Whereas Hadoop itself can be understood as a batch processing framework, a lot of technologies of its ecosystem, that are not, are coming out. These technologies help to bring Hadoop closer to a (near) real-time processing system and make better and/or faster results from analytics techniques applied to Big Data.
In this sense, there is a project called Apache Tez, gratuated from the incubator few months ago, which allows us to execute our MapReduce jobs in a different way. Tez is a processing framework on top of YARN which makes DAG (Directed Acyclic Graph) topologies for processing applications. It transforms MapReduce jobs into dataflows made of Inputs, Processors and Outputs through its API in which defines three main components: DAG (defines the overall job), Vertex (defines user logic and resources) and Edge (defines connections between vertices). Tez reduces job execution time significantly avoiding some intermediate data and steps. Projects such as Cascading (from version 3.0), Hive (from version 0.13.0) and recently Pig (from version 0.14.0) are supporting it.
In this post, I'll show the results of executing a Pig and a Hive script with and without Tez.

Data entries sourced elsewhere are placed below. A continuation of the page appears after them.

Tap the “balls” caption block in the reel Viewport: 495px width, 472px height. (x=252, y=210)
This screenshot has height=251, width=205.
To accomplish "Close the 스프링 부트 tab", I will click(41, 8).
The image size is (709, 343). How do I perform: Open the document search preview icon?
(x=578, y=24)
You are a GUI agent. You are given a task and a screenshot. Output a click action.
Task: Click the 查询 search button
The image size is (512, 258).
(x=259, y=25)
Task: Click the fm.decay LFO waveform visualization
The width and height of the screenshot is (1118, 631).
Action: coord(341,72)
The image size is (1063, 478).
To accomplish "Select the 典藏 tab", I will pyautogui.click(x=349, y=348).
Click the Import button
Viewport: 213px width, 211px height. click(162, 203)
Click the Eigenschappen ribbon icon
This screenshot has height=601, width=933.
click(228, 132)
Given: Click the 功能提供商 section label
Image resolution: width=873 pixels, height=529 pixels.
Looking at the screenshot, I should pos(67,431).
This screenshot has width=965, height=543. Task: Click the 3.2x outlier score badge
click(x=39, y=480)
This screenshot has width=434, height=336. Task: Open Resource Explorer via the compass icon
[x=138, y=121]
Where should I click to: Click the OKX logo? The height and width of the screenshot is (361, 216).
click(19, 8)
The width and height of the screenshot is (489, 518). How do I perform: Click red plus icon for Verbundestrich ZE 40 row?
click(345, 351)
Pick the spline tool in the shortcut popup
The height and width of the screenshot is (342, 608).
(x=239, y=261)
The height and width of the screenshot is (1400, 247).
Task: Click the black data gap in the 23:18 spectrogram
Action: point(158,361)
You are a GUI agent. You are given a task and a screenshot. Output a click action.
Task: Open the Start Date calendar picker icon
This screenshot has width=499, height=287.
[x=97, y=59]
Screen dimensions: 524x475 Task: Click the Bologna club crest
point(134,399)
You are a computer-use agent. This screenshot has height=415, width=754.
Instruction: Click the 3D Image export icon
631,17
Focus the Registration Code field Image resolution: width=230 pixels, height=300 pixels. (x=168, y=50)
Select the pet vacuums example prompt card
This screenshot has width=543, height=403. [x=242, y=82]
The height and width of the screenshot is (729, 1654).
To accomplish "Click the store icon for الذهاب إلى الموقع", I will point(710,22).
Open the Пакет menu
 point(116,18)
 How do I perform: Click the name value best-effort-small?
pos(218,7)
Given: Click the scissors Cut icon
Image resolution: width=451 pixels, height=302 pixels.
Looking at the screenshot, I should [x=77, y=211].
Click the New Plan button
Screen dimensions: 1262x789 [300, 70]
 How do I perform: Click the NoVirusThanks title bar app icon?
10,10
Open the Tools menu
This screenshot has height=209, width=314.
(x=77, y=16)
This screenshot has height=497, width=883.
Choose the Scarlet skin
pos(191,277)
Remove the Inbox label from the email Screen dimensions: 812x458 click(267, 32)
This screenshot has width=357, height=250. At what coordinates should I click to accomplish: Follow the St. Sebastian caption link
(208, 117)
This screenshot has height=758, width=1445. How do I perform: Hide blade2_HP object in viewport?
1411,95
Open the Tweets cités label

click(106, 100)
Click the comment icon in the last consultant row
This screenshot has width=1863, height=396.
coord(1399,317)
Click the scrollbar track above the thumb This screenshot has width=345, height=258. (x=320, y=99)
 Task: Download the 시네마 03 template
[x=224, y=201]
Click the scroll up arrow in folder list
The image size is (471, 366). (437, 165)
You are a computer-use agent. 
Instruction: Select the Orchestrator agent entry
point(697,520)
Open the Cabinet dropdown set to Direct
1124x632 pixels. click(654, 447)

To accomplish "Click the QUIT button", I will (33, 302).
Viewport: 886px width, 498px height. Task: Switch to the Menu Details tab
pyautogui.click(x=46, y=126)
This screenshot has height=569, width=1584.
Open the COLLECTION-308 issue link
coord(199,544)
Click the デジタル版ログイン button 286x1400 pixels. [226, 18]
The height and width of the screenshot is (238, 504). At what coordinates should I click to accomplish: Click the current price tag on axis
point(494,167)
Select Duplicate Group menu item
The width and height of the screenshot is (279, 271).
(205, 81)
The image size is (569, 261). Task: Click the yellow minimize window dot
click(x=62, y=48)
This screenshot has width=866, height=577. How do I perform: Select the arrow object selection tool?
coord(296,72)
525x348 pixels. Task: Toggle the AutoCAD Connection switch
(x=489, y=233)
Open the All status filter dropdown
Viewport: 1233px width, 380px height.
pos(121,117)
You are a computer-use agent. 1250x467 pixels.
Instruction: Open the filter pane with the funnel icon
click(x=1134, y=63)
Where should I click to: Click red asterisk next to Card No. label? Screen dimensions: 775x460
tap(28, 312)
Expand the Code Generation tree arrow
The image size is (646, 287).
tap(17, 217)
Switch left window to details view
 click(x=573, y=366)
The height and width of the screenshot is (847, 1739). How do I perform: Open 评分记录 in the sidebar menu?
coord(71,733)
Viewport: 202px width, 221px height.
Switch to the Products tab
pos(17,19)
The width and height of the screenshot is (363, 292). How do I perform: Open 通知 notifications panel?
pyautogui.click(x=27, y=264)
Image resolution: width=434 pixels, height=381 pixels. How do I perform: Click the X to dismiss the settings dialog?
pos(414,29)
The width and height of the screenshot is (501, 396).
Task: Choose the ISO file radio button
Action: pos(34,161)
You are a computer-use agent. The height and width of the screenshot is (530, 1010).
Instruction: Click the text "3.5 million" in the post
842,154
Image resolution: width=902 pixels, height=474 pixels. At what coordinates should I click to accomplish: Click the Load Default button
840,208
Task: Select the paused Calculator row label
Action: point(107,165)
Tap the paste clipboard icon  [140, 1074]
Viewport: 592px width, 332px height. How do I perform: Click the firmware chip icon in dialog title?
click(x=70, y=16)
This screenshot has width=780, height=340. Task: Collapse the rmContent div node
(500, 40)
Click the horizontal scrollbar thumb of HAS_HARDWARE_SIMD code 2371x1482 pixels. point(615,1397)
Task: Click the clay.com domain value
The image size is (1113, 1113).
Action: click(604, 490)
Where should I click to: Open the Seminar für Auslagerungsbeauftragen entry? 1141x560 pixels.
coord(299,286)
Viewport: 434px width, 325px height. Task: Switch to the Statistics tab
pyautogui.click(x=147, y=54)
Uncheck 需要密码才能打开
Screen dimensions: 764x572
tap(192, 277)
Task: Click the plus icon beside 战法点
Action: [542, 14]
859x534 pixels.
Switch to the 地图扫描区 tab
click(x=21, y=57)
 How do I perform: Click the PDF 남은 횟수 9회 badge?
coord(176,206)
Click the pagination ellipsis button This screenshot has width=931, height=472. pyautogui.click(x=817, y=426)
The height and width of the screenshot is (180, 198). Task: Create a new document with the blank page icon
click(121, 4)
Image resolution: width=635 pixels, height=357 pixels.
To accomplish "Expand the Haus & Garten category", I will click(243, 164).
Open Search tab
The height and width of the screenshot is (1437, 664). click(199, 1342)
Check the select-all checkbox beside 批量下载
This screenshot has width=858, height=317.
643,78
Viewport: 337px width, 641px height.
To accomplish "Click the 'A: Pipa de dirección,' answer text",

The dataset used is obtained from GitHub Archive and I'll process events arised during this week related when a user stars a project ("WatchEvent").
Used versions: Hadoop 2.6.0, Tez 0.6.0, Pig 0,14.0 and Hive 0.14.0.
In PigLatin, the script is as follows:
-- Exec without Tez: pig starred_repos.pig
-- Exec with Tez: pig -x tez starred_repos.pig
SET job.name 'Starred Repos on Github';
register json-simple-1.1.jar
register elephant-bird-pig-4.6.jar
register elephant-bird-hadoop-compat-4.6.jar
data = LOAD '/user/hadoop/data/githubarchive/*.json' USING com.twitter.elephantbird.pig.load.JsonLoader('-nestedLoad=true') AS (json:map[]);
json_data = FOREACH data GENERATE
json#'id' AS id:long, json#'type' AS type:chararray,
json#'public' AS public:boolean,
json#'created_at' AS created_at:datetime,
json#'actor'#'id' AS actor__id:long, json#'actor'#'login' AS actor__login:chararray, json#'actor'#'url' AS actor__url:chararray,
json#'repo'#'id' AS repo__id:long, FLATTEN(STRSPLIT (json#'repo'#'name', '/')) AS (repo__name:chararray, repo__project:chararray), json#'repo'#'url' AS repo__url:chararray;
watch_events = FILTER json_data BY type == 'WatchEvent';
grouped_events = GROUP watch_events BY (repo__name, repo__project);
counted_events = FOREACH grouped_events GENERATE COUNT($1), group;
sorted_events = ORDER counted_events BY $0 DESC, $1 ASC;
DUMP sorted_events;
And the script in Hive Query Language:
-- Exec: hive -f starred_repos.hql
-- Comment this line to execute without Tez
SET hive.execution.engine = tez;
SET mapred.job.name = 'Starred Repos on Github';
ADD JAR hive-serde-cdh-twitter-1.0.jar;
CREATE EXTERNAL TABLE IF NOT EXISTS githubarchive(id STRING,
type STRING,
actor STRUCT<
id:BIGINT,
login:STRING,
gravatar_id:STRING,
url:STRING,
avatar_url:STRING>,
repo STRUCT<
id:BIGINT,
name:STRING,
url:STRING>,
org STRUCT<
id:BIGINT,
login:STRING,
gravatar_id:STRING,
url:STRING,
avatar_url:STRING>,
public BOOLEAN,
created_at STRING)
ROW FORMAT SERDE 'com.cloudera.hive.serde.JSONSerDe'
LOCATION '/user/hadoop/data/githubarchive';
SELECT COUNT(*) AS total_count, repos.repo__name, repos.repo__project
FROM (
SELECT split(repo.name, '/')[0] AS repo__name, split(repo.name, '/')[1] AS repo__project
FROM githubarchive
WHERE type == 'WatchEvent'
) repos
GROUP BY repos.repo__name, repos.repo__project
ORDER BY total_count DESC, repos.repo__name ASC;
Although the difference between executing the scripts with or without Tez is not too significant, depending on your datasets and operations in your scripts, this difference could be much bigger:
By the way, the top 10 starred projects on GitHub this week are (repo/project):
- IonicaBizau/git-stats (2013 stars).
- getify/You-Dont-Know-JS (1550 stars).
- phanan/htaccess (1234 stars).
- joewalnes/websocketd (1085 stars).
- facebook/stetho (876 stars).
- sdelements/lets-chat (849 stars).
- pixle/subway (750 stars).
- ejci/favico.js (567 stars).
- babel/babel (552 stars).
- paulirish/memory-stats.js (493 stars).